Yesterday I rode the recumbant bike for a change of pace. I did it for 30 minutes going as fast as I could push my legs. I was dripping sweat, which is always a pleasant thing. But I was able to get a good workout. So I ended up earning 4 activity points instead of my usual 2, woohoo!
I weighed myself this morning and haven't lost anything yet this week, but I am borderline. So I am confident that I will lose by Friday (assuming I don't go on a binge)

Here is my food journal:

Pancakes with syrup and milk- 12

TINY piece of cake-3
Nachos, small amount-7

Homemade stew with 1 homemade biscuit-5

Cocoa with Cool Whip-1.5

Points Used: 28.5
Points Allowance and Activity Points Used: 4.5
Points Allowance left: 6

I am trying to be happy with only one pound a week, but part of me wants to lose it faster. But I KNOW for my sagging skin and for permanent weight loss, I need to go slowly. It's hard not to get discouraged though when I look in the mirror.

Tuesday, August 30, 2005

Monday's Journal

Yesterday was a good day. I had some bad news, like the car breaking down. But God is good, He carried me through it and I didn't turn to food! And He provided another car for us, so He has even worked that out.

Here is my food journal for yesterday, I did earn 2 activity points.

cocoa with 2 Tbs fat-free Cool Whip-1.5
Rice with cinnamon, sugar and milk-5.5

Peach-1
1/2 cup mac n cheese-4.5
small slice chocolate cake-7.5

Chicken Helper, 1 cup, made without topping or milk-6

1 snack size Reese's peanut butter cup-2.5
cocoa with LOT'S of Cool Whip-2

Points used: 30.5
Daily points allowed: 24
Points allowance and activity points used: 6.5

Points allowance left: 6.5

Monday, August 29, 2005

Sunday's Journal

Yesterday I felt Exhausted, nauseous and like I was coming down with something. I was miserable. I am not sure if it is the diet or losing weight or what. Every other time I have tried to lose weight I have gotten extremely tired. So tired that I couldn't go on. I am hoping that lif I stick it out this time, I will get through it. And I am not nursing a baby this time so that is a difference. Of course it could be the poor food choices I have been making. I would love to be able to eat more fruit and yogurt, but we honestly can't afford it. And when people say it doesn't cost any more to eat healthy, they are crazy. I have done both. And I just cannot afford to buy all of us tons of fruit or yogurt, it just isn't in our budget.

Here is my food journal for yesterday, keep in mind that I overate on purpose to use my points, the rest of the week I will eat less and hopefully lose my pound (maybe more?).

Target position records:

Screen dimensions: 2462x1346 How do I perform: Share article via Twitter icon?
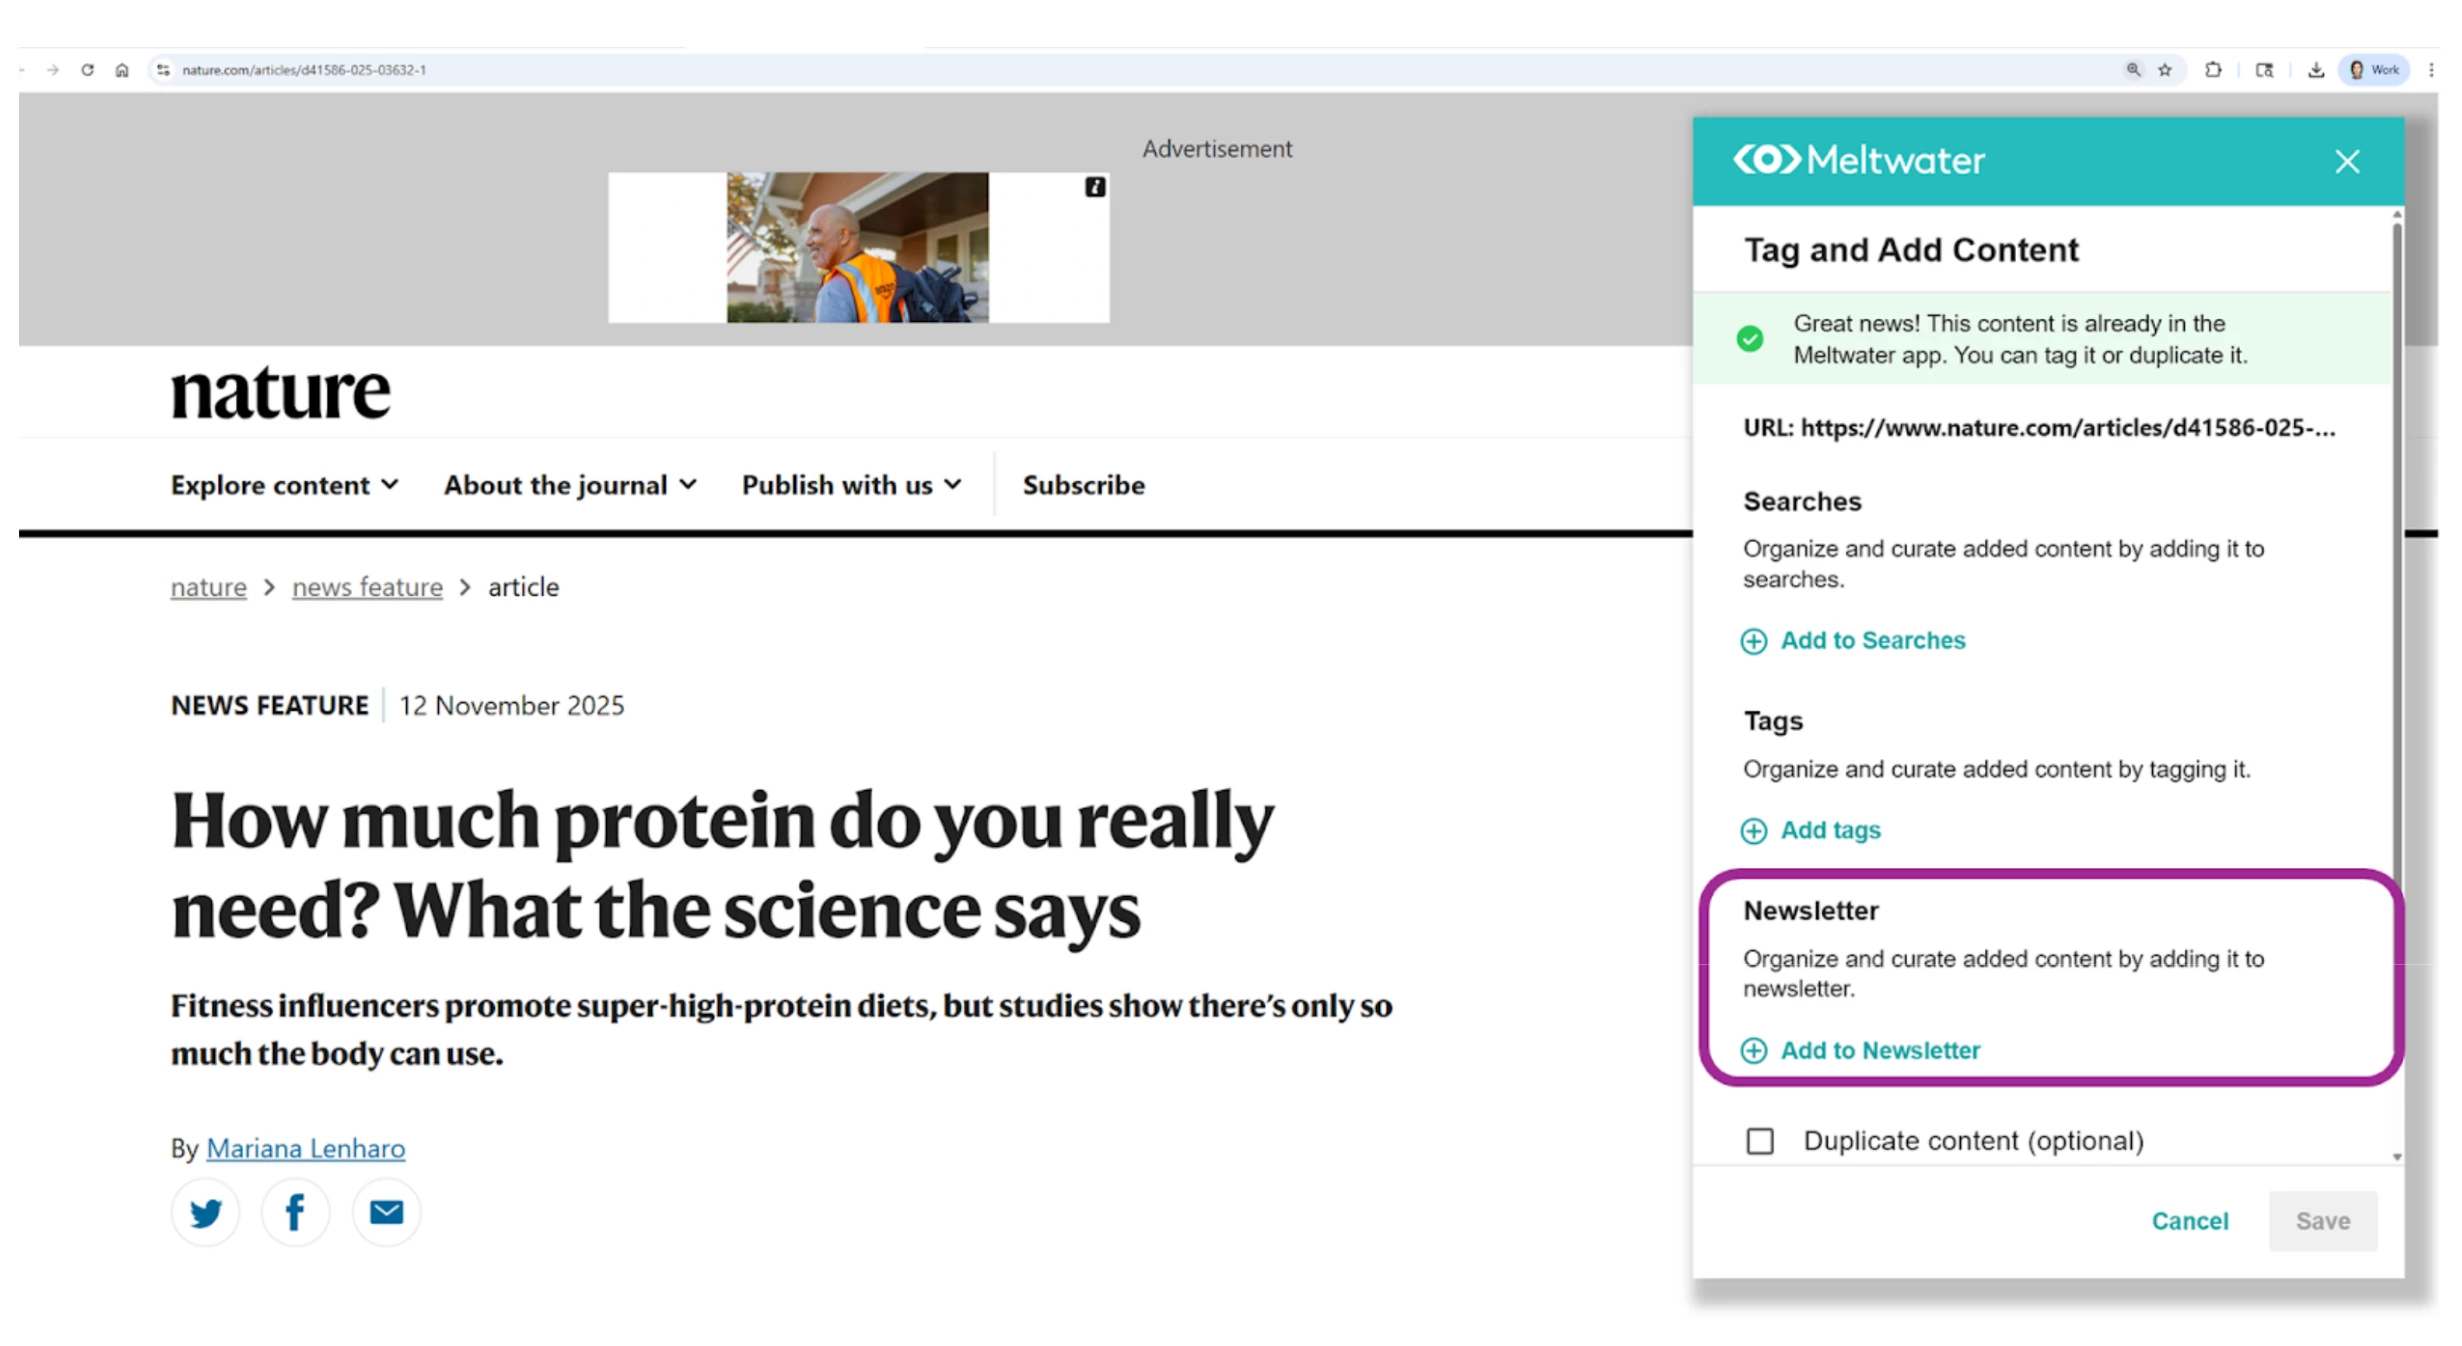pyautogui.click(x=205, y=1213)
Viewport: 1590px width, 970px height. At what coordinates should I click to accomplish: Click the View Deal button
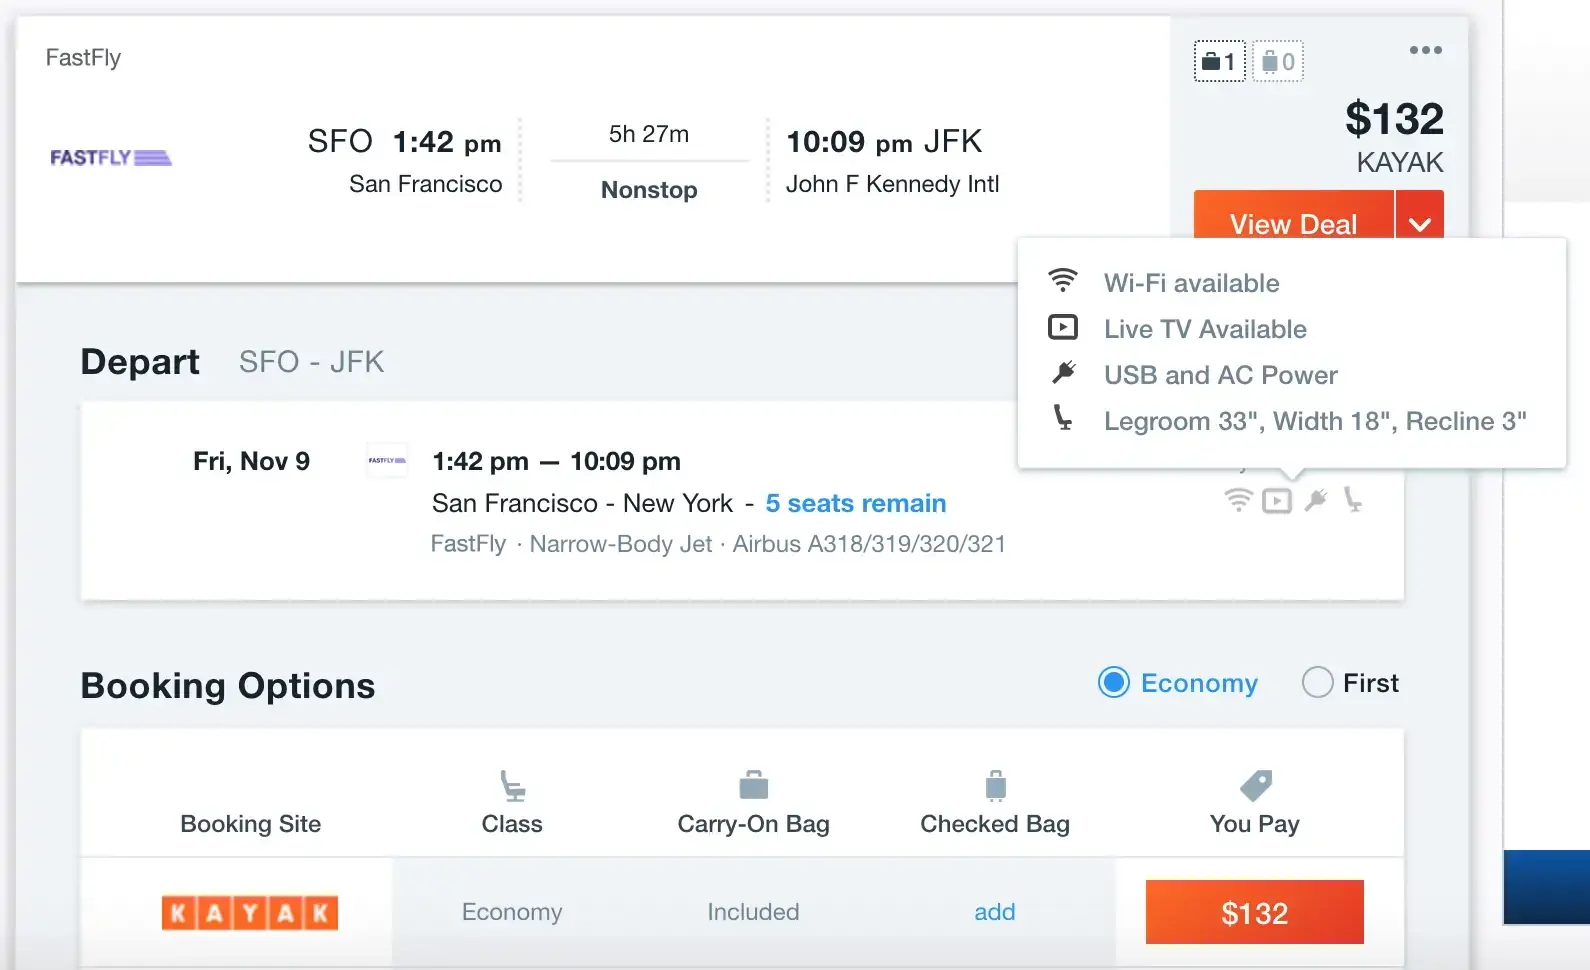pos(1293,222)
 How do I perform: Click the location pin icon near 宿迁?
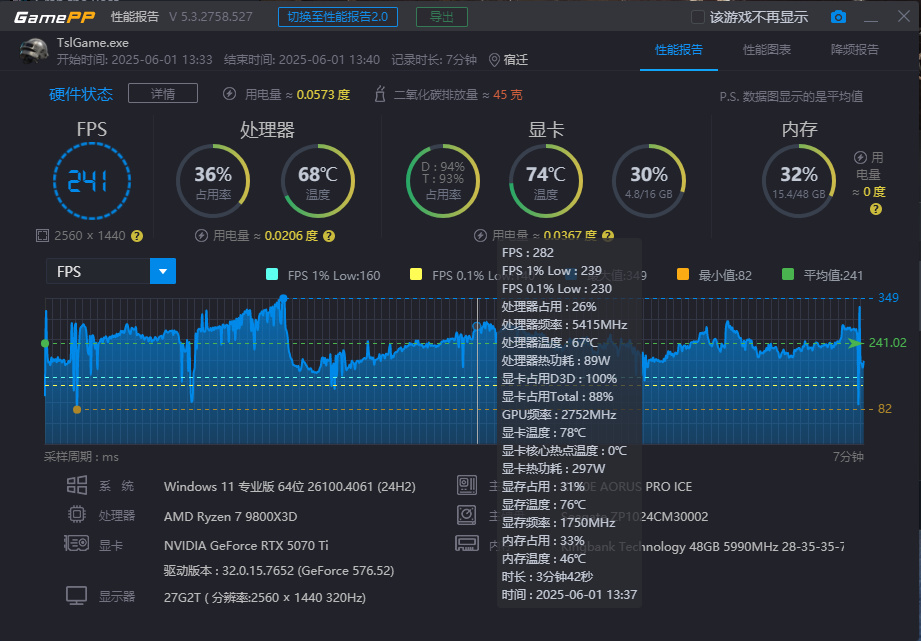[495, 60]
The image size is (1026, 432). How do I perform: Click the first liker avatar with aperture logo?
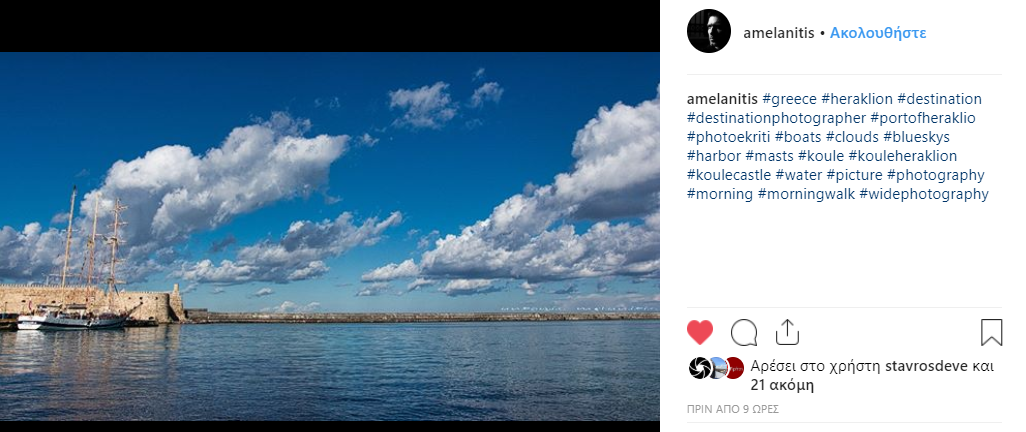699,368
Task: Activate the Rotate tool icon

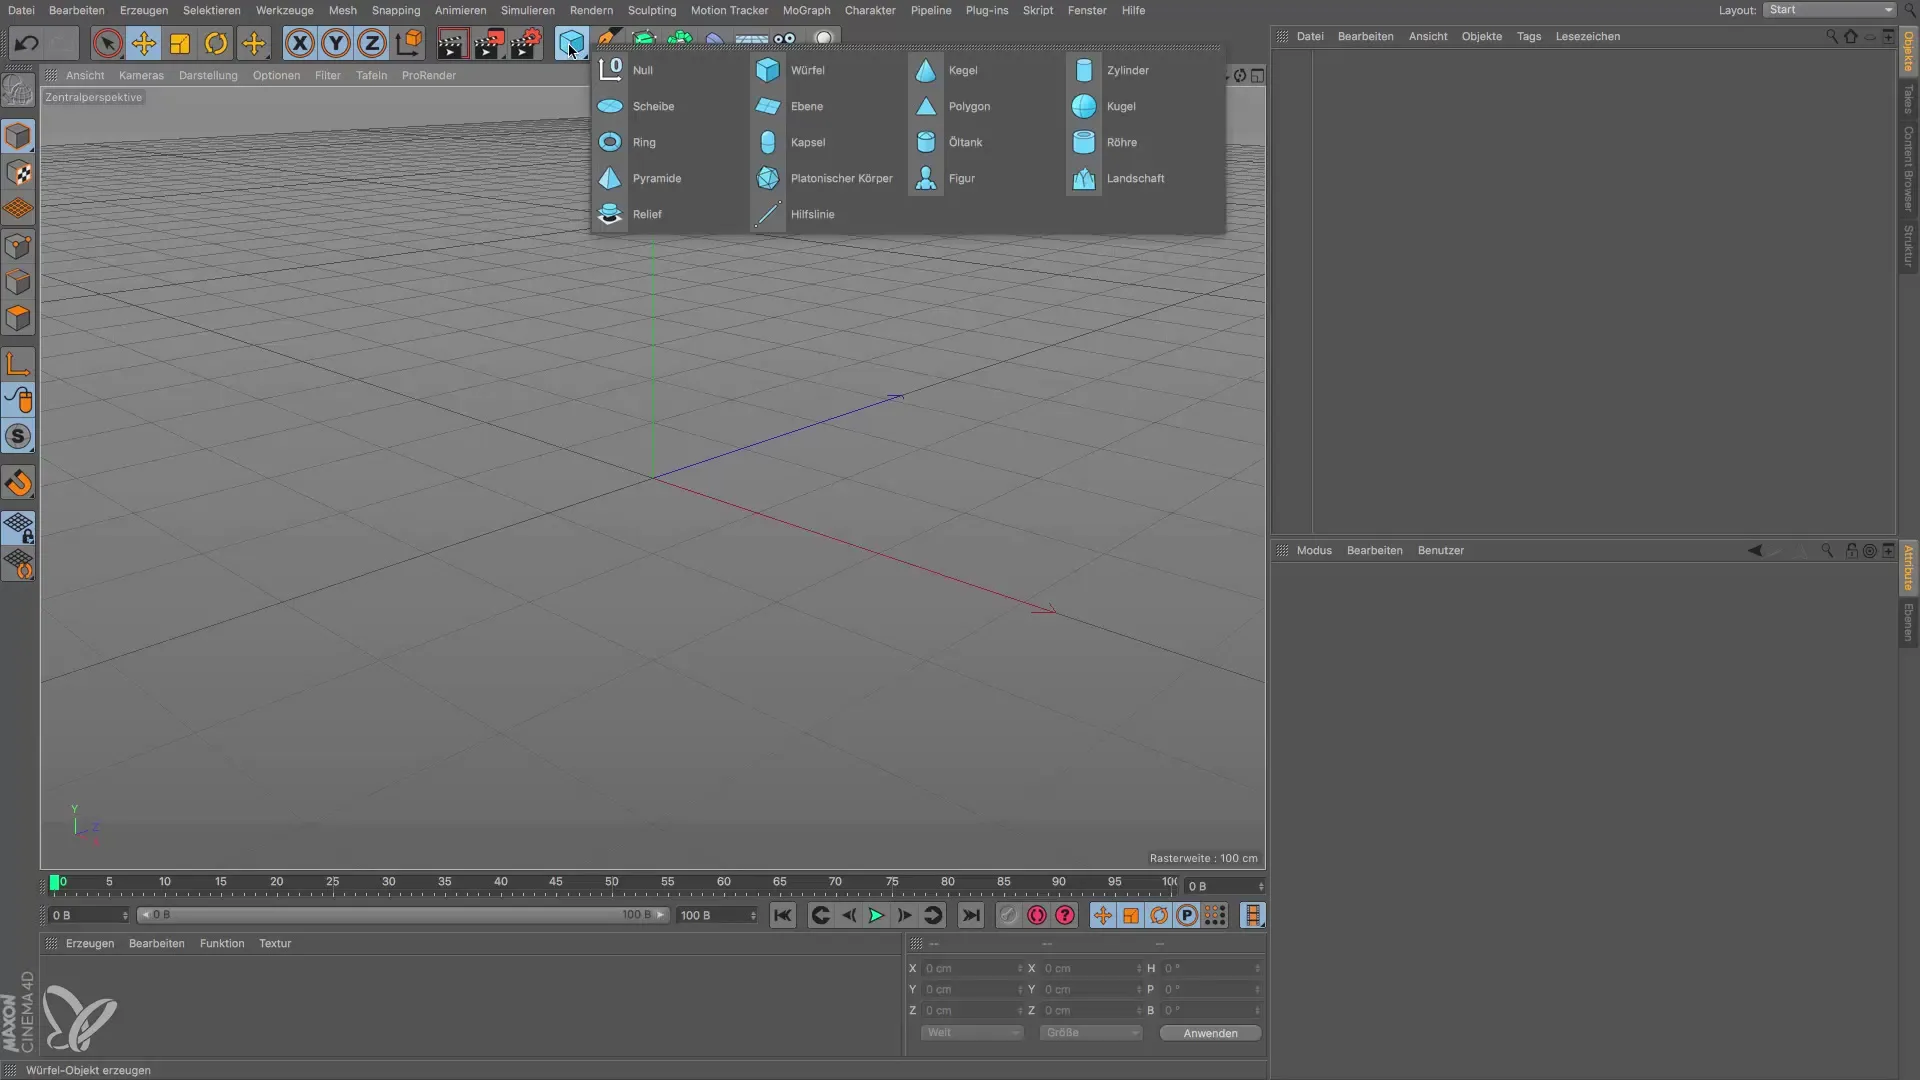Action: 216,43
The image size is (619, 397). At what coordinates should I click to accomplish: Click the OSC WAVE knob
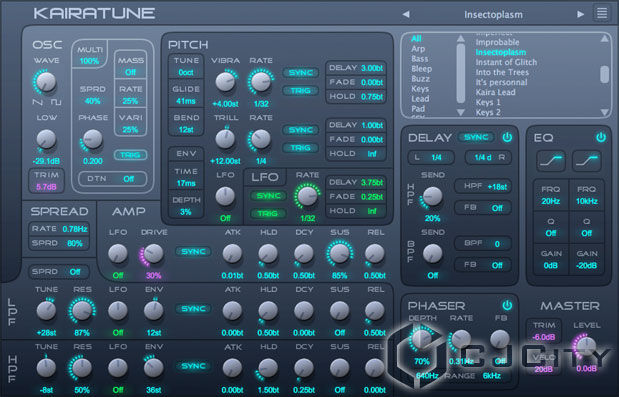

• _To be done_:
1. In the diet blog, change "miserable" to "wretched" and write out the passage starting at "Sunday's Journal" and ending at "in our budget.".
2. Go on with the diet blog from the point where it stops.

• _Task-by-task answers_:
1.
Sunday's Journal

Yesterday I felt Exhausted, nauseous and like I was coming down with something. I was wretched. I am not sure if it is the diet or losing weight or what. Every other time I have tried to lose weight I have gotten extremely tired. So tired that I couldn't go on. I am hoping that lif I stick it out this time, I will get through it. And I am not nursing a baby this time so that is a difference. Of course it could be the poor food choices I have been making. I would love to be able to eat more fruit and yogurt, but we honestly can't afford it. And when people say it doesn't cost any more to eat healthy, they are crazy. I have done both. And I just cannot afford to buy all of us tons of fruit or yogurt, it just isn't in our budget.

2.
1 piece of cake-15 (my daughter's birthday celebration)

Cheese Quesadilla-6

1 piece of cake -15
Lean Gourmet frozen dinner-4

Tortilla chips-3

Points used: 43
Points allowed: 24
Points Allowance & Activity points used: 19
Points Allowance left: 11

Sunday, August 28, 2005

Saturday's Journal

I had a good time with my Mom, and I brought Elijah, which made it even more fun. We went shopping, so I got a lot of extra exercise, because shopping trips for my family are BIG. I didn't do to bad at Claim Jumper, where we ended up going, but I ate all of my daily points and 7 of my weekly allowance. It's a good thing I wasn't hungry for the rest of the day, and I didn't have breakfast.

Here is my food journal:

Fries- 13
1/2 Turkey Sandwich- 7
Very small piece Chocolate Cake- 8
1/2 cup Vanilla Ice Cream-3
Diet Sprite-0

Diet Mug Rootbeer-0

Points Eaten: 31
Daily Points: 24 went over by 7
Points Allowance balance: 28

Saturday, August 27, 2005

Friday's Journal

I was very emotional today which I blame on hormones. I again didn't have a really big appetite. I had 24 Ruffles chips and now I am swollen with water. I need to REALLY watch my salt intake, it seems to affect me a lot.

I did Yourself Fitness for 30 minutes earning 2 activity points.

Food Journal:

Homemade cinnamon roll-8

1/2 Port of Subs medium Turkey Sub- 4.5
1 Diet Mug Rootbeer-0

1/2 Port of Subs medium Turkey Sub- 4.5
1 cup Grapes-1

2 Servings (24) Ruffles chips- 6

Points Used: 24

Points Allowance Balance: 35


This was the first time I have ever had a diet drink. Every time I have tasted diet pepsi or coke, I can't stand the aftertaste. Also, I really don't like artificial sweetener, I think it is to dangerous. But sometimes I get a craving for a soda and don't want to use points for it, so I think occassionally having some is okay. But I know that I am having it more often with the sugar-free cocoa and the fat-free Cool Whip etc. I have still not completely made up my mind on this one.

Friday, August 26, 2005

Thursday's Journal

I earned 2 activity points doing Yourself Fitness.

Here is what I ate:

1 cup shredded wheat with 1 Tbs. sugar and 1/2 2 % milk-5.5

1/2 cup macaroni and cheese-5

4 chocolate chip cookies-8

1 slice homemade pizza-5


It sure doesn't look like much typed up here, but it was plenty. Actually I got my monthly visitor, and I lose my appetite a bit at first. Unfortunately I also HATE to excercise during this time. But, I did yesterday and I AM going to today. Because my hormones were out of whack yesterday, my emotions were up and down. I felt so sorry for the children, lol! And that is the reason I ate 4 chocolate chip cookies. I did lose another pound which makes 10 lost, and I feel a little discouraged that it is so slow, even though I know for my skin to adjust I need to go slowly. After 6 children and excess weight, the skin on my stomach needs time to adjust and I have to lose slowly or else I will be stuck with a thin stomach with a bunch of loose skin hanging down. But I wish that I could just snap my fingers and be thin.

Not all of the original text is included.